Although is should be obvious that climate change is a civilization ethical problem, it has not been debated as such. In a new book to published in October, this author reviews a thirty-year climate change debate in the United States. (Brown, 2012) This historical analysis reveals that, for the most part, the three decade old US  climate debate has been exclusively about scientific and economic issues that have both ignored and hidden important ethical questions. The press and even some of the NGOs participating in the debate that have supported action on climate have completely ignored the ethical issues that should have been seen by the nature of the issues being debated and if acknowledged would have transformed how the debate was structured.

The deeper the understanding of the scientific issues raised by climate change such as what amount of warming will likely trigger catastrophic climate changes, the more obvious it becomes that climate change is a moral issue.
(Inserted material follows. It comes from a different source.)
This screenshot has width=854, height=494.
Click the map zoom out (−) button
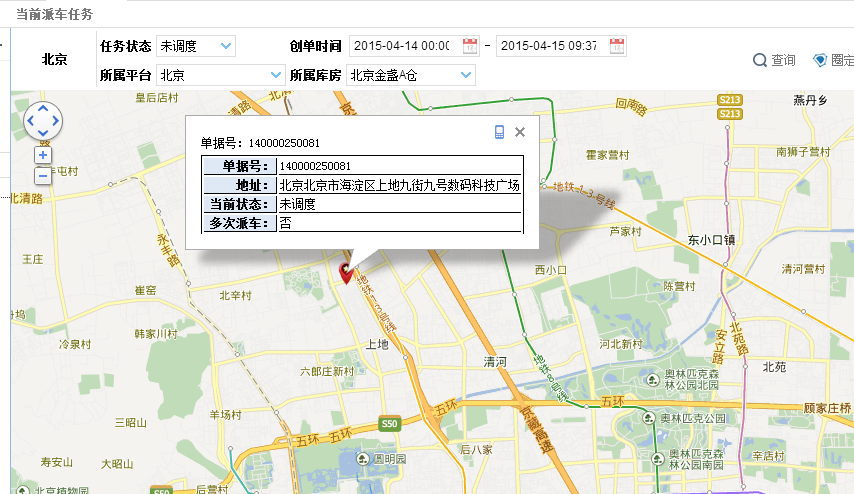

In other words, scientific sophistication about climate change deepens one’s understanding of the ethical dimensions of climate change.

A new article by Bill McKibben is a must read in this regard for US citizens who are working to turn up the volume on the ethical dimensions of climate change. It is: Global Warming’s Terrifying New Math: Three simple numbers that add up to global catastrophe – and that make clear who the real enemy is

This article will greatly enhance both any reader’s sense of the urgency of the need to respond to climate change and their  understanding of why global warming must be understood  essentially as an ethical problem. This article also points to a deeper ethical condemnation of the forces opposing climate change policies, a matter recently discussed in several prior posts on EthicsandClimate.org under the category of “climate change disinformation” and “crime against humanity.”

References:

Brown, D. (2012) Navigating the Perfect Moral Storm, Climate Ethics, forthcoming October 2012, Routledge, EarthScan.

By:

Donald A. Brown,

Scholar In Residence, Sustainability Ethics and Law, Widener University School of Law.

 

1 thought on “Why Climate Change Must Be Seen Essentially An Ethical Problem and What Practical Differences Follow From This.
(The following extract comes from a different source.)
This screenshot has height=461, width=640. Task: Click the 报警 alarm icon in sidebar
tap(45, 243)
  1. Although a recent poll found that 70% of the American public now believe that the current heatwave gripping large parts of the nation is directly related to a rapidly warming climate, that awareness has yet to translate into who the electorate vote into office, or the enactment of laws to confront meaningfully the threat. If voters continue to elect climate deniers to office, or do not hold all all elected officials’ “feet to the fire” to confront global warming, then the likelihood is that another decade will be wasted with no action taken. If voters truly see the threat facing modern civilization, as the polls suggest, it is high time for that concern to be translated into citizen activism and be reflected at the ballot box. Our political leaders must pay a price for their continued inaction on global warming. So, ultimately, the problem is not so much with our elected officials, as with the voters and their continued apathy and unwillingness to demand change.